When I was 23, before I left Pittsburgh for San Francisco in what I was sure would be a steady forth, you came to my going away party. I was dressed like a sailor, taking the bon voyage motif a little too far. You walked into my room, the music too loud, while I jumped on my bed with a boatload of friends. I reached for you as you walked by, saying your name before tumbling to the ground because I’d reached too far. I lay there prostrate, comically aware of the situation as I said, “This is like a metaphor for our relationship.” The people around us laughed. You did too.

That night, I sat on your lap for a long time and you let me. I could feel how fragile the moments I had left with you were, each feeling like it would be the last. I said goodbye to you casually, waving as you stepped off the front stoop in the cold, part of me hoping it'd be for the very last time. How could I have known then that later, in one of our many back and forths, she’d leave you and you’d follow me to San Francisco? How could I have known that in a desperate attempt to feel of the earth and no longer alone in the vastness of water that I’d follow you back to Pittsburgh?

Mexico. One month ago. I find myself atop the oldest high place I’ve ever been. Teotihuacan was an ancient Mesoamerican city located in a valley not far from what is now known as Mexico City. There is no water in sight. Only dirt and grass and swaths of tourists climbing the pyramids where men become Gods.

From atop the Pyramid of the Moon, I breathe heavy after a long, treacherous climb up the steep, uneven stone steps. I look across the Avenue of the Dead—the long strip of dirt that led me here. I stare out at the Pyramid of the Sun—the largest pyramid at Teotihuacan—situated in front of the gigantic, beautiful expanse of the Cerro Gordo mountain to the north. The sun is hot on my neck, but the air is cool. It feels as though the ocean is not far off—a feat of this holy place, achieving the geographically impossible. 

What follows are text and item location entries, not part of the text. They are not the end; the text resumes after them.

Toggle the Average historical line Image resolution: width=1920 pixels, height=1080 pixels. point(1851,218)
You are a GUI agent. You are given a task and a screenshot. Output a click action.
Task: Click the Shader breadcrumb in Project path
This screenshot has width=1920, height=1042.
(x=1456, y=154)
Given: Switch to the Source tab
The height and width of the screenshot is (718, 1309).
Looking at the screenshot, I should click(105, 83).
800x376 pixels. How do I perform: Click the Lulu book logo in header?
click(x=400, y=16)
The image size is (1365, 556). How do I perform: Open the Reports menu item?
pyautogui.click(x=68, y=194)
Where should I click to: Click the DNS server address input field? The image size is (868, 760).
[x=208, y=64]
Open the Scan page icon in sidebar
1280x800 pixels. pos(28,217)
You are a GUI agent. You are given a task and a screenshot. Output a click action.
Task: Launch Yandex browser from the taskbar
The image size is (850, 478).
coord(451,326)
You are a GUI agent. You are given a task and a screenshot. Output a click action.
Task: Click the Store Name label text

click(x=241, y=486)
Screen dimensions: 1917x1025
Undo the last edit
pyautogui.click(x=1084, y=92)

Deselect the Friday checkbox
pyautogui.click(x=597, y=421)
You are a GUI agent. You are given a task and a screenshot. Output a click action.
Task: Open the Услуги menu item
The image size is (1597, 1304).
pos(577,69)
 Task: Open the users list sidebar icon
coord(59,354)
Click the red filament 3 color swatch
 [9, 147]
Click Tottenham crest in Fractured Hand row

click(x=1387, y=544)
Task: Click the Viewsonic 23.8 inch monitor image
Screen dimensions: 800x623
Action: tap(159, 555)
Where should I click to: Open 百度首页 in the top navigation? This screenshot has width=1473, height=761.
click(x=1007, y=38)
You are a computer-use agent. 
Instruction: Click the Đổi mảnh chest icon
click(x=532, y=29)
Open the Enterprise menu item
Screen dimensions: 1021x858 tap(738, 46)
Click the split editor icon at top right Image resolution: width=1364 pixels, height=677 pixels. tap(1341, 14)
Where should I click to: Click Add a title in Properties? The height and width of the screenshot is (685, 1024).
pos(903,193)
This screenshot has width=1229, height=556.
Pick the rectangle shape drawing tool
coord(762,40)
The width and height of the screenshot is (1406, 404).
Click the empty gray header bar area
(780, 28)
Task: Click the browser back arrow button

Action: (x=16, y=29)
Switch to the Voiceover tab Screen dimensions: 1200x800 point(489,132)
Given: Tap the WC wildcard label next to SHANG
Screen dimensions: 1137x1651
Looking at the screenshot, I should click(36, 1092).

Atop the Pyramid of the Moon, I ask a friend to take a celebratory photo of me. I want a photo of me jumping, caught in mid-air, my feet far from the ground—a photo like the one you took of me once, the San Francisco Bay in the background, only a few months after you followed me to California. We were exploring Angel Island together. It was a cloudless day, the sky completely blue as we walked through abandoned military forts, biking the circumference of the island enveloped by water, feeling happily alone. 

After many tries, the best photo my friend manages is of me with my arms awkwardly outstretched to the sky, smiling, my feet only a few inches from the ground. The photo is not nearly as good as those I’d taken with you. I’m not as far from the ground as I’d like, especially here of all places where men become gods and take flight.

The Temple of the Feathered Serpent is the last place I climb in Mexico, unaware of its meaning when I first encounter it. Only later will I discover that the Aztec Feathered Serpent god was associated with the creation of books and knowledge. So as not to forget what happened. Or who we worshipped and how.